Non-acquittement du droit de stationnement de véhicules dans des parkings - Manœuvres frauduleuses employées : consistant à se faire remettre pour ces véhicules le ticket de sortie bénéficiant d'une heure de stationnement gratuit

Résumé🔗

J.-P. B. a reconnu avoir stationné de novembre 2004 au 3 mars 2005 dans le parking public du port de Fontvieille, puis du 18 mars au 24 août 2005 dans celui des Boulingrins, en alternance et à chaque fois, deux des trois véhicules, Mercedes immatriculé [numéro], Mercedes immatriculé [numéro], Volkswagen immatriculé [numéro] ;

Il a reconnu ne pas avoir acquitté les droits de stationnement de ces véhicules lors de leur sortie, en utilisant le ticket d'entrée du troisième véhicule donnant droit, pour celui-ci exclusivement, à une heure gratuite de stationnement ;

Ces faits s'analysent non pas, en la soustraction frauduleuse de la chose d'autrui, telle que retenue par la prévention, en l'absence du caractère corporel du droit de stationnement mais en une escroquerie commise dans les mêmes périodes de temps et de lieu ci-dessus visées, par l'emploi de manœuvres frauduleuses pour persuader l'existence d'un crédit imaginaire, en l'espèce par l'utilisation d'un véhicule donnant droit à un stationnement gratuit d'une heure dans un parking dans lequel il avait antérieurement garé d'autres véhicules durant un temps plus long, manœuvres frauduleuses au moyen desquelles J.-P. B. s'est fait remettre pour ces véhicules, le ticket de sortie du véhicule bénéficiant d'une heure de stationnement gratuit, valant décharge du prix de stationnement ne correspondant pas au temps de stationnement des véhicules sortants, escroquant ainsi partie de la fortune de l'État de Monaco pour les montants de 4 474,90 euros correspondant aux droits de stationnement dans le parking du port de Fontvieille et de 3 240 euros pour ce qui concerne les droits de stationnement dans le parking des Boulingrins ;

Que l'intention frauduleuse est caractérisée car ce comportement avait pour objet d'échapper au paiement des droits de stationnement dont il se savait redevable ;

Il y a donc lieu de requalifier les faits en délit d'escroquerie, de réformer de ce chef le jugement entrepris, de déclarer J.-P. B. coupable de ce délit prévu et réprimé par l'article 330, alinéa 1 du Code pénal et d'entrer en voie de répression à son encontre.


Motifs🔗

La Cour,

Après en avoir délibéré conformément à la loi ;

La Cour statue sur les appels relevés le 21 octobre 2005 par Maître Arnaud Zabaldano, avocat commis d'office pour le compte de J.-P. B. et par le Ministère public, à titre incident, à l'encontre d'un jugement du Tribunal correctionnel du 11 octobre 2005 qui a condamné J.-P. B. à la peine de quatre mois d'emprisonnement avec sursis des chefs de vols et défaut d'assurance automobile.

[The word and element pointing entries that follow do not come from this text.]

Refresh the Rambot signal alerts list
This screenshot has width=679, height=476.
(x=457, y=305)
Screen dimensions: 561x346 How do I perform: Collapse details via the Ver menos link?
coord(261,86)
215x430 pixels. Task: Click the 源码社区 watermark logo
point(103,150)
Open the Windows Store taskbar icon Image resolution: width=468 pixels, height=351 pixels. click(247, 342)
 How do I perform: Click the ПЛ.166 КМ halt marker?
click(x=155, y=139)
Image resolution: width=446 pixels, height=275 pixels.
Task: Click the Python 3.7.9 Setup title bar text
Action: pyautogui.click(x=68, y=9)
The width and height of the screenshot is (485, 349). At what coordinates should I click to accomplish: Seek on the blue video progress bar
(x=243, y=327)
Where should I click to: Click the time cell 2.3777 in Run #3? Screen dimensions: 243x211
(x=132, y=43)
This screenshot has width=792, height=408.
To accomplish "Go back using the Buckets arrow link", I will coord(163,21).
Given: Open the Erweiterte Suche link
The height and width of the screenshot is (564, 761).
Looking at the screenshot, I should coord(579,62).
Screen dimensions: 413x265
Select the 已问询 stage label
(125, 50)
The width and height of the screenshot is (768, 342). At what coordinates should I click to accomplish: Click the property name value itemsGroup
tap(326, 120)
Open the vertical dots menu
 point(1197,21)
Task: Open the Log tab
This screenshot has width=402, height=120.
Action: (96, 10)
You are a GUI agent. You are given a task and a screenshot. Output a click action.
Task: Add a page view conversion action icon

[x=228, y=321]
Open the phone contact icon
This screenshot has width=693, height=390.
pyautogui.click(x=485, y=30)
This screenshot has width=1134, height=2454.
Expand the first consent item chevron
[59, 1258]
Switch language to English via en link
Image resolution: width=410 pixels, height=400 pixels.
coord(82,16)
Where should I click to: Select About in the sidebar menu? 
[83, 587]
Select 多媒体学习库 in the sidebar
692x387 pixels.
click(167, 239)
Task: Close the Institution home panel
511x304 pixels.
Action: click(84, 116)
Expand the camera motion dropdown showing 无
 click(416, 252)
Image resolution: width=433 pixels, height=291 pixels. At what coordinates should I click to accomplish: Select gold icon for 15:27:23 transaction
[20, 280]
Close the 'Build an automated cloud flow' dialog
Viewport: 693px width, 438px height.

Considérant les faits suivants :

Le 4 mars 2005, T. P., agent commercial au service des parkings publics, agissant sur procuration de son chef de service, C. B., déposait plainte contre X... auprès de la direction de la sûreté publique.

Il expliquait que le 3 mars 2005, s'était présentée au service des parkings publics une personne déclarant se nommer J.-P. B. et affirmant avoir perdu le ticket de parking concernant son véhicule de marque Volkswagen, type Golf, immatriculé [numéro], stationné depuis le 22 décembre 2004 dans le parking du port de Fontvieille. Compte tenu de la somme à régler d'un montant de 754,20 euros, le service des parkings publics avait proposé, à titre commercial, de réduire ce prix à celui de 246 euros, à la condition qu'il soit acquitté le jour même, ce que l'intéressé n'avait pas fait.

Durant la nuit, ce véhicule quittait cependant le parking sans que le prix n'ait été acquitté.

Convoqué par les services de police, J.-P. B. ne se présentait pas.

Le 22 août 2005, Paul Hurst, chef de secteur au service des parkings publics, agissant sur procuration de C. B., déposait plainte à l'encontre de J.-P. B. auprès de la direction de sûreté publique.

Il déclarait que depuis le 18 mars 2005, deux véhicules de marque Mercedes, immatriculés l'un, [numéro], l'autre, [numéro] ainsi qu'un véhicule Volkswagen, type Golf, immatriculé [numéro], étaient garés en alternance dans le parking des Boulingrins sans que ces véhicules n'aient acquitté de droits de stationnement.

Il indiquait que cette situation avait été révélée par le relevé des véhicules présents dans le parking chaque nuit.

Le véhicule Mercedes [numéro] ayant été immobilisé le 13 août 2005 au moyen d'un sabot de Denver, J.-P. B. se présentait le 24 août 2005 au bureau du parking des Boulingrins afin de reprendre possession du véhicule.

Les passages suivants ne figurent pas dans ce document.